There are bookshelves on all my studio walls, and in their shelves you would find an embarrassing amount of books, some I brought from Peru when I moved. I also have all types of crafts - a lot of them from Peru. I collected them so you would see lots of these. I love old, wound-up toys, and handmade things, dolls especially. I have glass doors and skylights because to me they are a necessity. Juana: Good question, John! I did not expect that. Juana, what would we see if we visited your studio?

fry bread book read aloud

That gave me a lot more freedom to include my target words, like “nation,” “landscape,” and “elder,” and build the manuscript around them. Since the book is about family and food, I wanted them to be “there” with me during the process.I sent the first draft to my editor, Connie Hsu at Roaring Brook, who suggested that I take the rhyming out and just work on the beauty of the words. I had pictures of my family in Oklahoma-those living and those who were gone-all around me, so it was a communal effort.
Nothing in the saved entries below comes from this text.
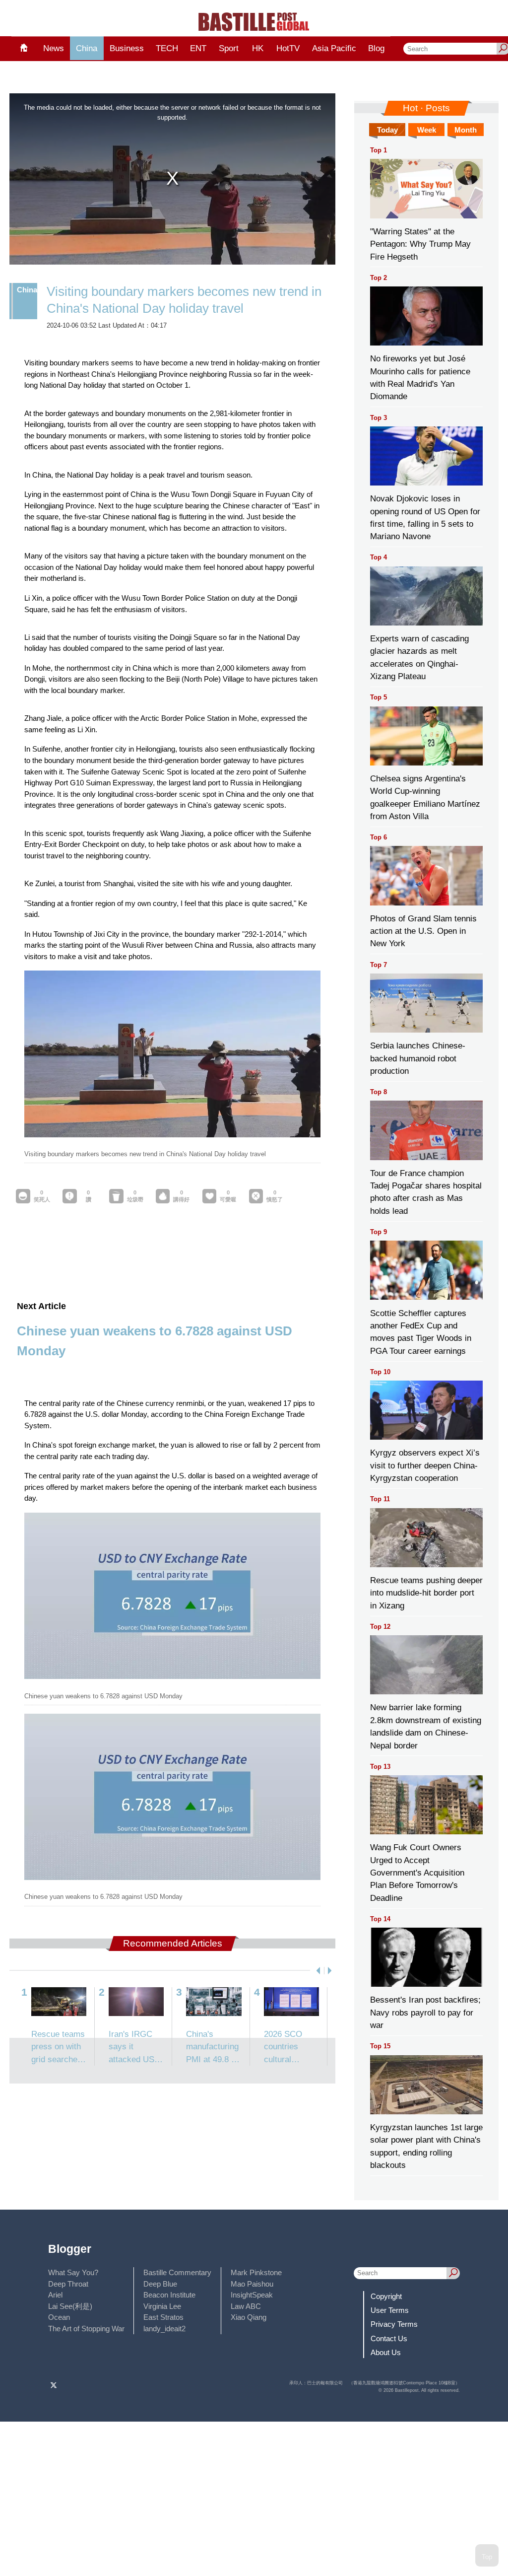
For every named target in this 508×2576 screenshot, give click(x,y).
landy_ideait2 (164, 2328)
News (53, 48)
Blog (376, 48)
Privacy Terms (394, 2324)
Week (426, 130)
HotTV (288, 48)
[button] (316, 1970)
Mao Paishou (252, 2284)
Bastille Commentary (177, 2272)
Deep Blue (160, 2284)
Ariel (55, 2295)
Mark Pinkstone (256, 2272)
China (86, 48)
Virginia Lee (162, 2306)
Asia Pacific (334, 48)
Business (127, 48)
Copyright (386, 2296)
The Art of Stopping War (86, 2328)
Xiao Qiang (248, 2317)
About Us (386, 2352)
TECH (167, 48)
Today (387, 130)
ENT (198, 48)
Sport (229, 48)
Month (465, 130)
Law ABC (246, 2306)
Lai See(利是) (70, 2306)
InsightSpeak (252, 2295)
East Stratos (163, 2317)
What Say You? (73, 2272)
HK (257, 48)
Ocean (59, 2317)
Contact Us (389, 2338)
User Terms (390, 2310)
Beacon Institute (169, 2295)
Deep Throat (68, 2284)
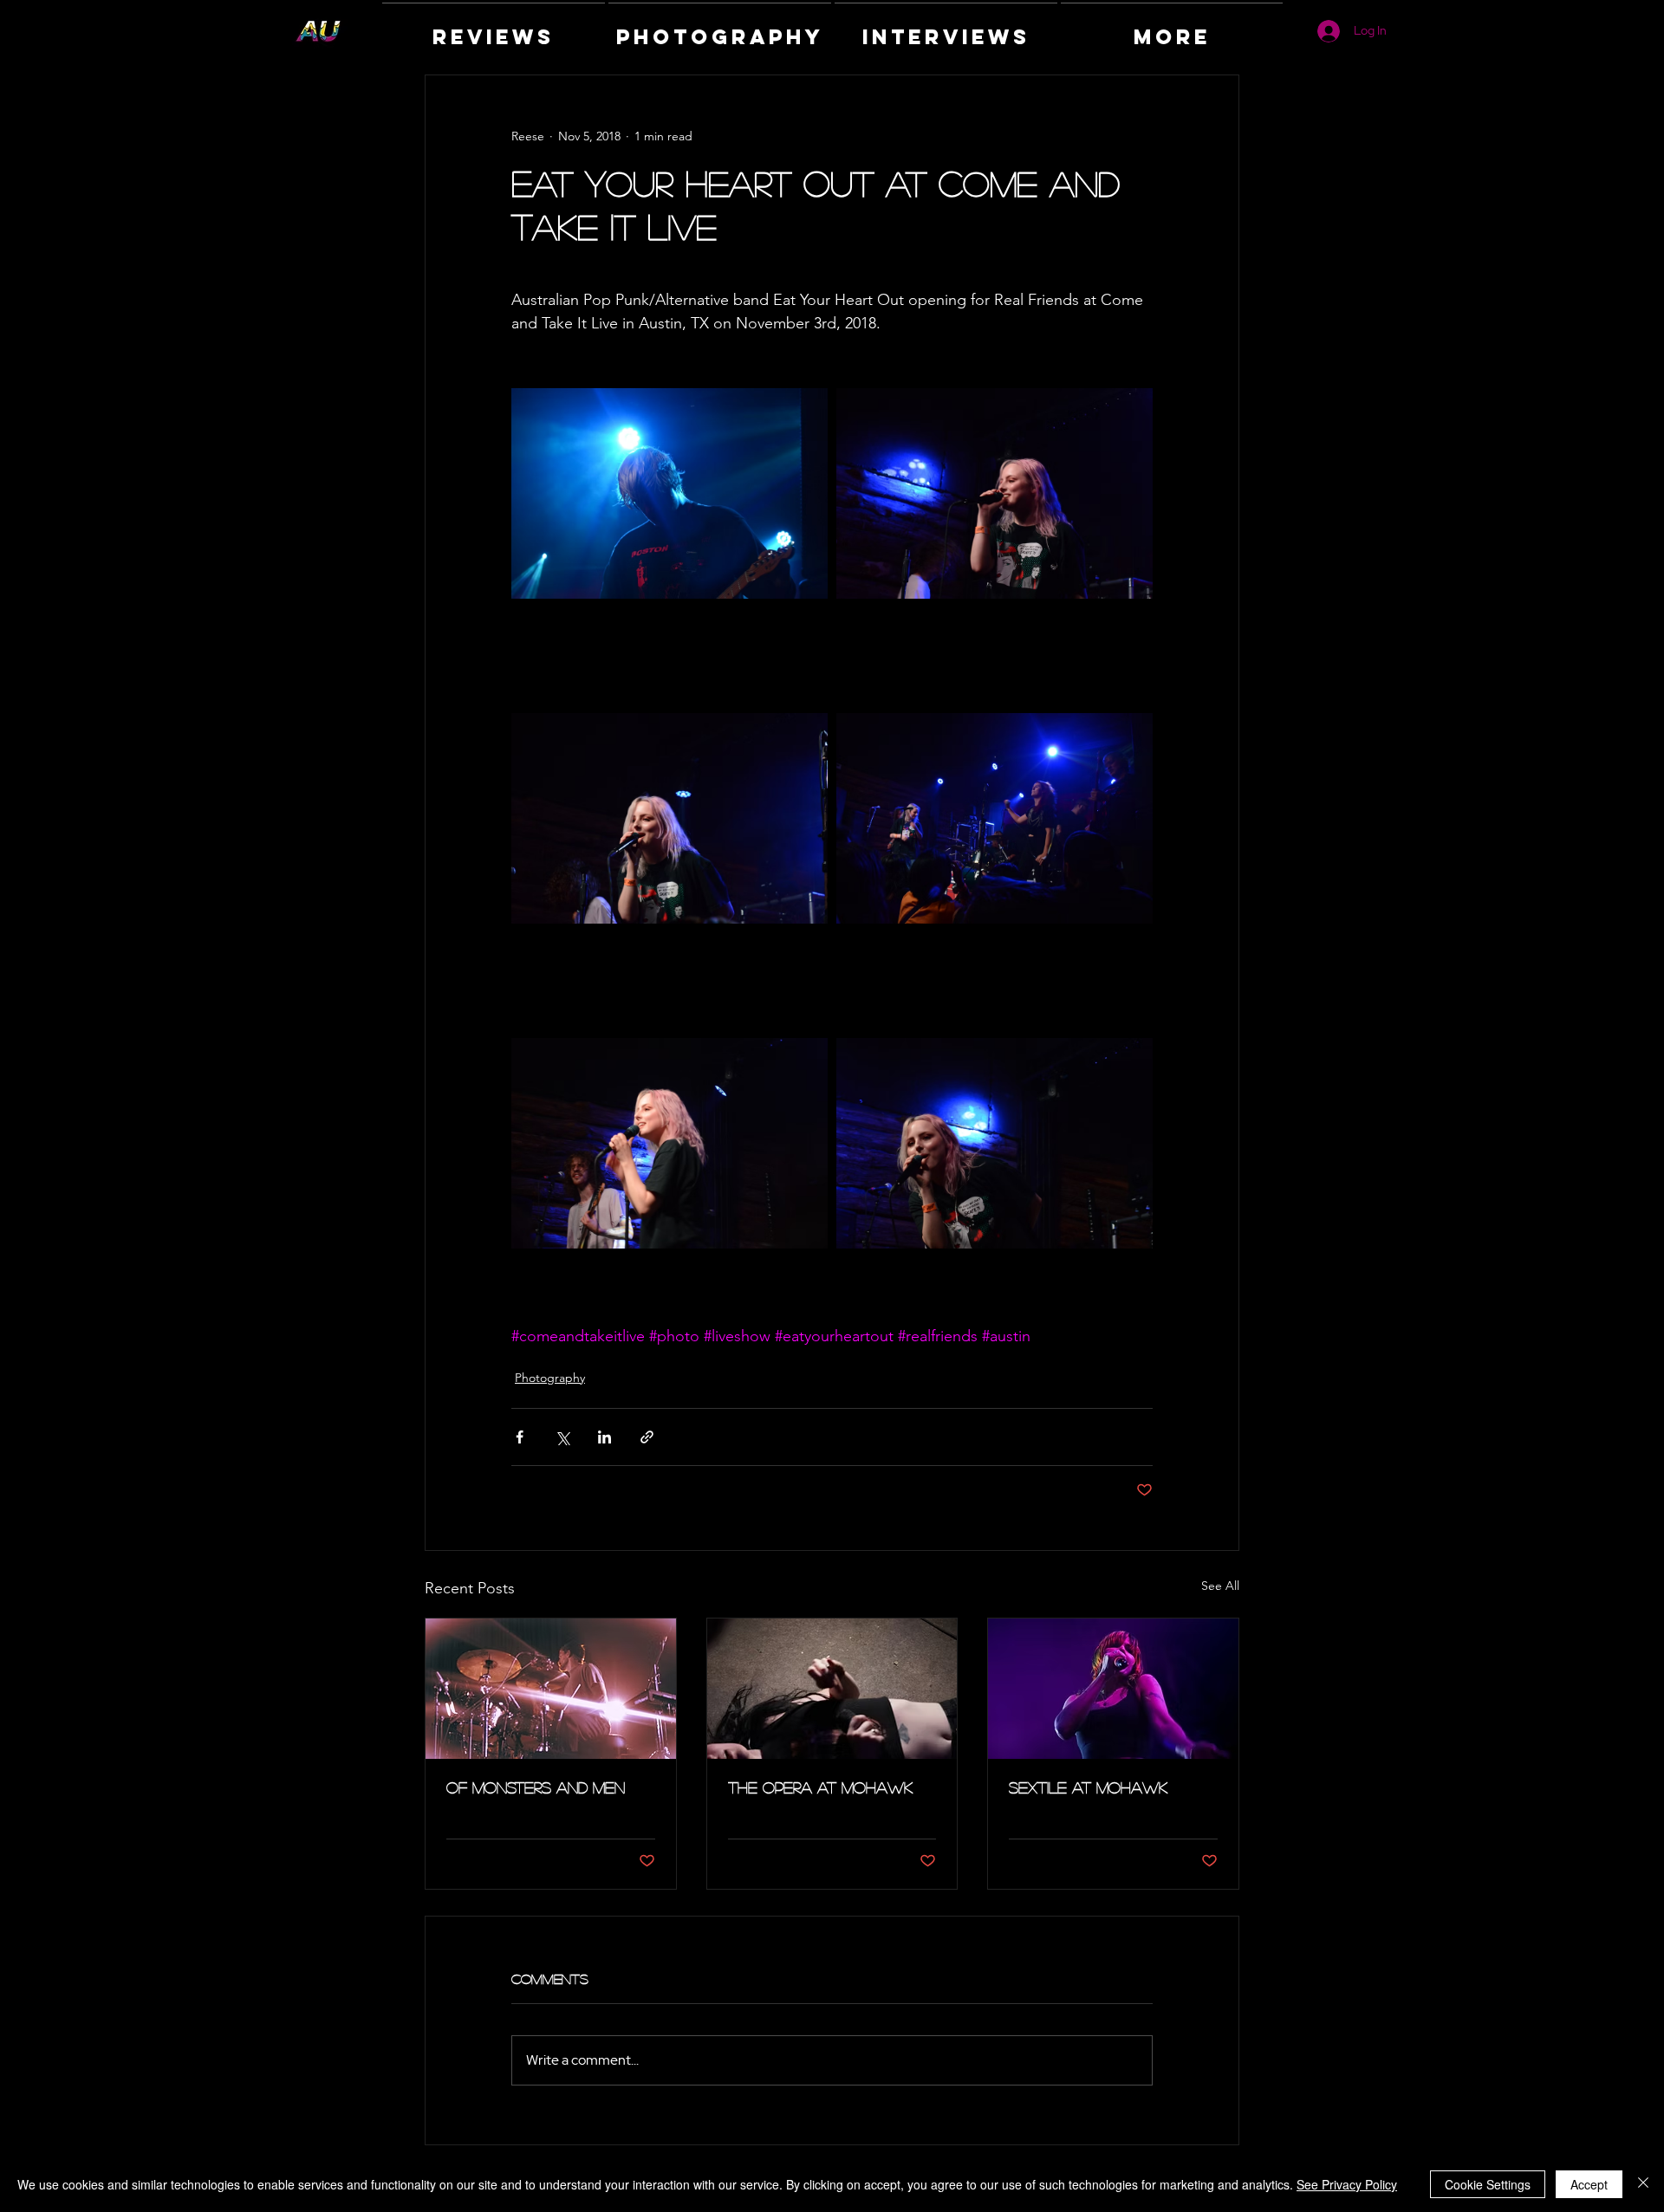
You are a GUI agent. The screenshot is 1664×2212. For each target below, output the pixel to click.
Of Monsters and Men (535, 1787)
I would sit in the kitchen late at night with the window open, listening to the crickets and the sound of the lake while I experimented aloud with word sounds, rhythm and flow, and initially, rhyming. My partner and I had very long parental leaves after our second child was born, and we were in Lake Como, Italy when I started work on the book. In picture books, where every placement of word and art is so crucial, I wanted the letters on the page to have multiple meanings for interpretation, just like a poem. I love to play with how they sound, and how they will make people feel. Did you read it aloud over and over and over again while working on the manuscript?

fry bread book read aloud

Kevin, I think Fry Bread is a perfect read-aloud.